The Saskatchewan Court of Appeal has issued a decision in the case of Marriage Commissioners Appointed Under The Marriage Act (Re), 2011 SKCA 3. I have only had a brief opportunity to read the judgment and will comment on it detail later but in general terms it appears to follow the same logic as the English case of Ladele v London Borough of Islington  EWCA Civ 1357
The Court has decided that proposed legislative amendments to the Saskatchewan Marriage Act 1995 which would have allowed Saskatchewan’s marriage commissioners to refuse to perform same-sex marriages on religious grounds are contrary to Saskatchewan Anti Discrimination Law and the Canadian Charter of Rights and Freedoms. As I blogged back in October 2009 the Ontario Canadian Supreme Court in the 2004 case of Halpern et al. v. Canada had decided that the Common Law definition of marriage as between one man and one woman was not consistent with the Charter and subsequently Same Sex Marriage had become legal throughout Canada though the specific legislation remains the responsibility of the individual provinces in Canada.

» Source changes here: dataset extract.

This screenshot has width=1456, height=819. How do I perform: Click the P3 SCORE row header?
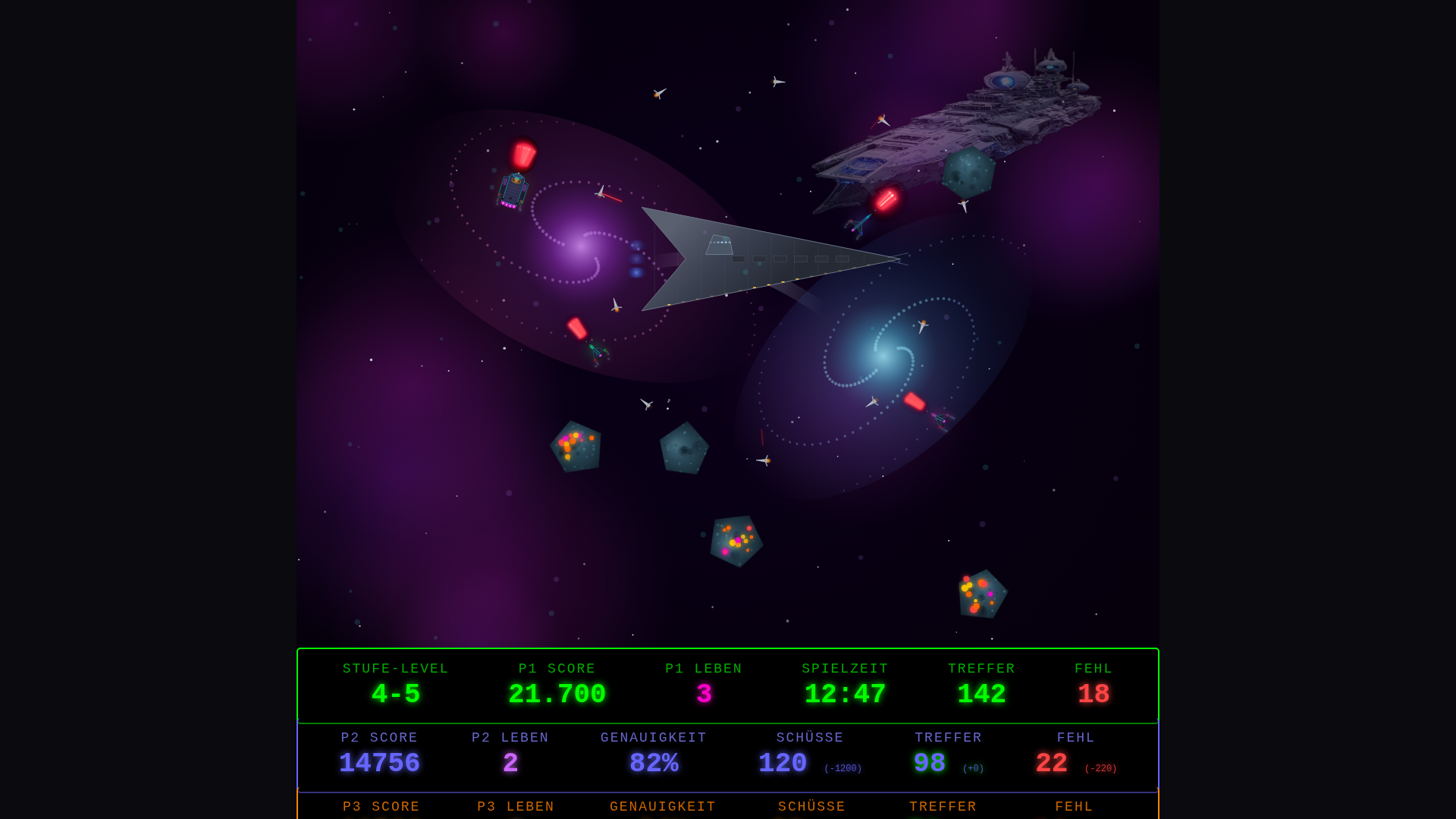[x=381, y=806]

The Saskatchewan government had proposed two potential legislative amendments to the Marriage Act in order to deal with situations where some marriage commissioners were called before the Saskatchewan Human Rights Commission or the Courts for refusing to perform same-sex marriages: one amendment would have permitted marriage commissioners appointed before November 5, 2004 to refuse to solemnize a marriage contrary to their religious beliefs, and a second would have allowed any marriage commissioner, no matter when they were appointed, the same right.

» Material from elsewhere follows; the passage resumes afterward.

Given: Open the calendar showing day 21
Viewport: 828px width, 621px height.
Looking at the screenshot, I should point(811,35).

The court said that its decision was based on section 15(1) of the Charter of Rights and Freedoms which prohibits discrimination based on characteristics such as race and sex. Though the Charter makes no mention of sexual orientation, the courts have nevertheless read sexual orientation into this section. The court said that a law empowering marriage commissioners to deny their services to homosexual individuals would violate section 15(1) as it would treat them differently than other people and would do so in a discriminatory fashion based on their sexual orientation.
The Court claimed that allowing marriage commissioners to withhold their services because of personal religious convictions would undercut the fundamental principle that government services must be provided to all members of the public on an impartial and non-discriminatory basis.
What that judgment however seems to ignore, as did Ladele, the possibility of allowing individual government employees a right of conscientious objection so long as the "service" was provided by someone. On a personal note I find it somewhat Orwellian to use a "Charter of Rights and Freedoms" in order to justify forcing people to do something against their conscience and to say that that even a Democratically elected Legislature does not have the right to give people freedom to refuse to perform an action. That is not a Charter of Rights and Freedom so much as a Charter of Coercion and is an object lesson in Judicial activism exercising a corrosive influence on democracy and freedom.